User UX research is paramount when it comes to creating a rich and valuable user experience. Done right, it also translates into a product that’s high on quality, utility, as well as business returns.
The enterprise context brings with it its unique set of challenges – a large number of stakeholders, legacy systems, and buyers who aren’t necessarily users – to name a few. Therefore, certain key pointers must be kept in mind while conducting UX research while designing enterprise software.
Enterprise buyers aren’t its actual users
An enterprise application vastly differs from a regular B2C app, considering that the customer is never your actual user. A company develops its applications for its employees – and is seen as a means to achieve business goals.
Users of enterprise applications function with a sense of compulsion, rather than choice, because their job requires them to do so. Thus, understanding their needs and fulfilling their requirements is vital. Failure in this space results in high levels of resentment which negatively impacts performance. The success of the enterprise project rests heavily on how well the user needs are fulfilled, which leads to enhanced productivity. However, fulfilling user needs begins with the accuracy and finesse employed by the research team at the very beginning.
Multiple personas using a common workflow
Enterprise systems are handled by users with different functions, expertise levels, and positions of authority. Each individual user has his own functionality embedded into the system which connects him with other users in the workflow. Within the system, every job function may have its own interfaces, utilities, and functions. Most workflows may process varied sequences of actions carried by different sets of users.
It is the researcher’s responsibility to cover all protocols connecting the users of the workflow. Also, asking pressing questions that reveal the connecting actions between teams is essential to understand the details of internal communication and mutual dependencies.
Gain a basic understanding of the domain with UX Research
Enterprise applications comprise an intricate weave of complex interfaces and interactions that help drive the business forward on a day-to-day basis. Thus, a deep understanding of the workflows is an absolute requirement for any research team. This process involves ensuring that the needs of each user role match up well with each task along the workflow.
It goes without saying that working on enterprise projects calls for obtaining a thorough insight of the domain within which the application is being used. An advantage here is that researchers can seek out the users, who are the real experts in terms of using the application as well as possess domain-related inside information. The onus lies on the researcher to create a well-functioning working relationship with the users in order to solicit the right information, interpret it, and thoughtfully connect the dots.
Armed with the basic domain knowledge, you will be in a better position to map and analyze your findings in a meaningful manner.
User behavior is as complex as the legacy system they work with
The majority of users working with legacy systems do so solely to accomplish their duties, no questions asked. There are several instances of people learning selected parts of the mainframe that are needed to complete their job. Any minor change in the workflow may result in a drop in efficiency since they refrain from understanding the functionality of the system as a whole. From the designers’ perspective, this kind of user behavior can bring in an element of reluctance while introducing changes in the system.

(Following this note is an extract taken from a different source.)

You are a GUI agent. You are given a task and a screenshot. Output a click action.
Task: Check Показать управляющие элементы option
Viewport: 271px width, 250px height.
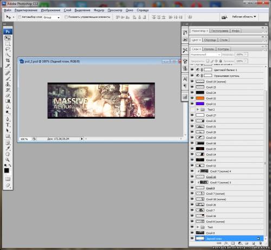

Thus, the researchers have to also carefully study the history of the system, its evolution, and user reactions to it, in addition to understanding the current behavior patterns and expectations from a new system.

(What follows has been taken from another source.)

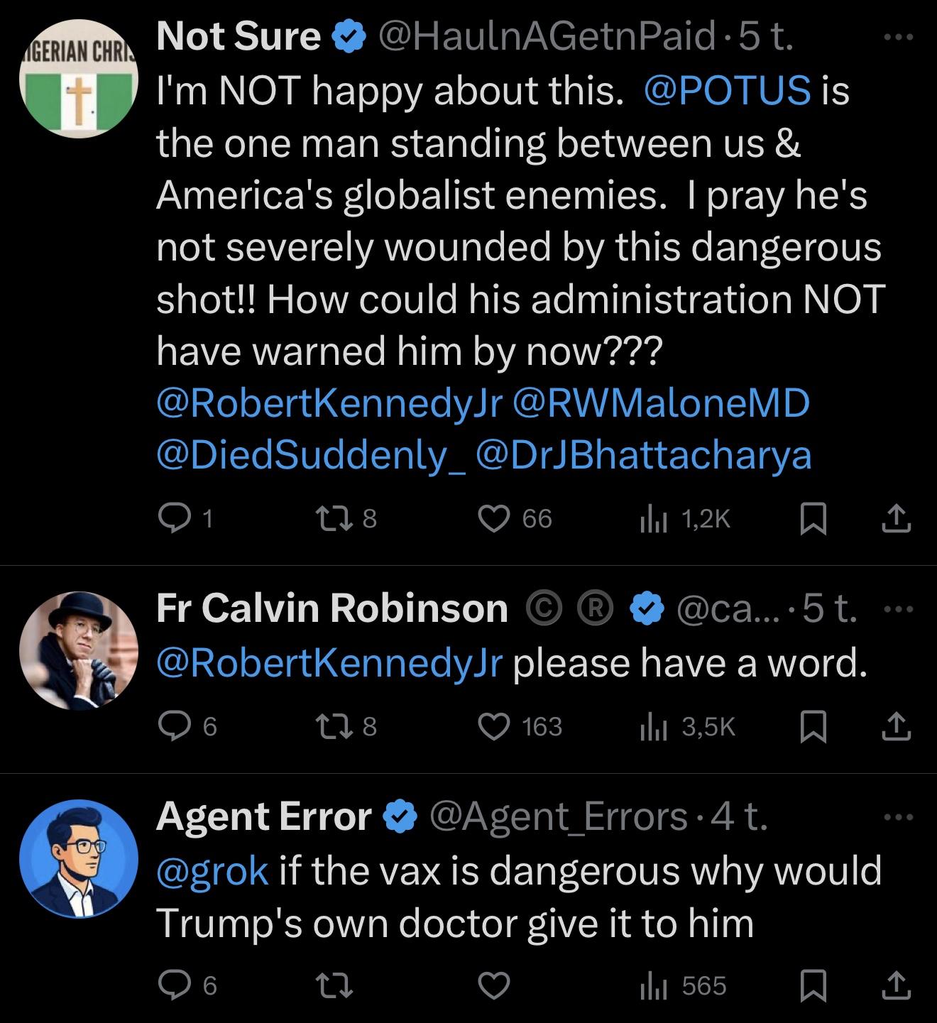Bookmark the Not Sure tweet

What users say vs. what they actually do
In UX research, you cannot take anything at face value. As a researcher, you’d want to trust people when they express their thoughts and feelings in interviews and feedback forms, but you also have to rely on your instincts to get to the bottom of things. Working in such an environment requires you to cross-check and analyze the obtained data and verify it against multiple scenarios. Furthermore, you also keep abreast of other decision-influencing factors such as the work dynamics, hierarchy, and cultural issues, especially within large organizations. As overwhelming as it may sound, this indeed is an essential aspect of EUX research. It helps, greatly, to pay attention and observe things that simplify complicated workflows like places where people need help in navigation or spots where they seek proactive suggestions and appropriate hints for navigating to external systems.
User delight in enterprise systems is possible
Surprised? You shouldn’t be. After all, users – be it enterprise or consumers – are human. It’s just that the years of mental conditioning has led them to believe that dull and complex enterprise applications are bitter, yet the necessary reality of their work life. These very people are easily able to diss bad experiences in commercial apps, but when they transform into being an enterprise user, any minor change that improves their workflow makes them jump with joy. During the product testing phase, designers may often encounter instances of users expressing immense delight at the smallest of changes which makes their job even a tad easier.
Needless to say, that all users are human after all, and they bear a common desire to work with delightful and pleasurable systems that are aligned with real-world experiences.
For the designer, working in enterprise systems may feel akin to walking in a field infested with landmines. However, the success gained in working on such projects is also as sweeter, if not more. The rate of this success hinges greatly on the quality of the findings and observations derived by the research teams – after all, this is the step where the great EUX revolution actually begins.